Almost half of today’s projects involve multiple legacy control protocols—such as BACnet, LonTalk, DALI, C-Bus, Modbus, KNX, etc — that don’t interoperate
Echelon Corporation, the world’s leading control networking platform provider, released findings from a recent online survey that shed light on plans for building automation systems of the future. Survey results indicate that a majority of planners intend to integrate lighting, HVAC and security systems into a common platform, and that almost half of building automation projects involve legacy systems running multiple protocols from different vendors. The conclusion is that multiprotocol and converged solutions will be key to extracting optimal benefit from the emerging Industrial Internet of Things (IIoT).
Results of the Echelon survey, which was conducted online for four weeks in January and February 2014, include the following:
Seventy percent of respondents said they plan to integrate their disparate building lighting, HVAC and security systems onto a common platform—nearly one-third of them in the next 12 to 18 months.
Almost half the survey respondents indicated that more than 50 percent of their building retrofit projects involve multiple protocols.
Nearly two-thirds reported that at least a quarter of their current retrofit projects involve multiple protocols.
Over the years, building automation systems have been developed using disparate protocols such as BACnet, LonTalk, DALI, C-Bus, Modbus, KNX, etc. that currently do not intercommunicate.
“The convergence of siloed building automation systems will bring multiple benefits to building owners and tenants,” said Wendy Toth, chief marketing officer, Echelon. “With a single converged network, building operators can lower costs; more easily create powerful, integrated applications that boost energy efficiency while increasing comfort for people in the buildings; and choose best-of-breed products from a variety of vendors.”
Market researchers such as those at IHS predict that the IIoT will comprise a billion industrial and commercial devices by 2017, and that the IIoT will add 500 million new units per year. Such predictions provide tremendous economic incentives to bridging currently separate industrial device networks.

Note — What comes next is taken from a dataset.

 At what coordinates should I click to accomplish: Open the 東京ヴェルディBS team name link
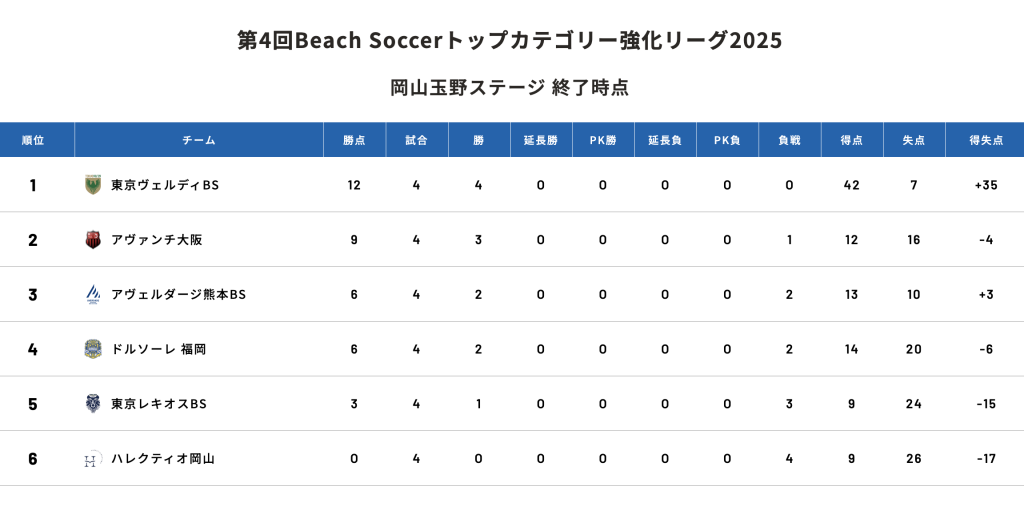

Multiprotocol Support Crucial to IIoT Potential
Potential IIoT benefits depend on both existing and new building automation devices being able to interoperate with one another, running whatever protocols evolved within their particular domains.
“The reality of today’s building automation projects is that a large percentage involve devices running multiple legacy protocols,” said Toth. “Building operators have difficulty justifying a migration to the IIoT for ‘rip-and-replace’ projects. Instead, they need a smooth, phased migration to a common platform that integrates legacy devices along the way—which is exactly what Echelon provides.”
Multiprotocol support offers significant benefits for the business of building automation companies. Instead of designing, manufacturing, supporting and tracking different unique products for each protocol option, companies can reduce their number of SKUs (stock keeping units) when a single device can be configured to support multiple protocols. Companies can also expand their business. For instance, those that traditionally have made only LonWorks products can now also compete for BACnet bids, and vice versa.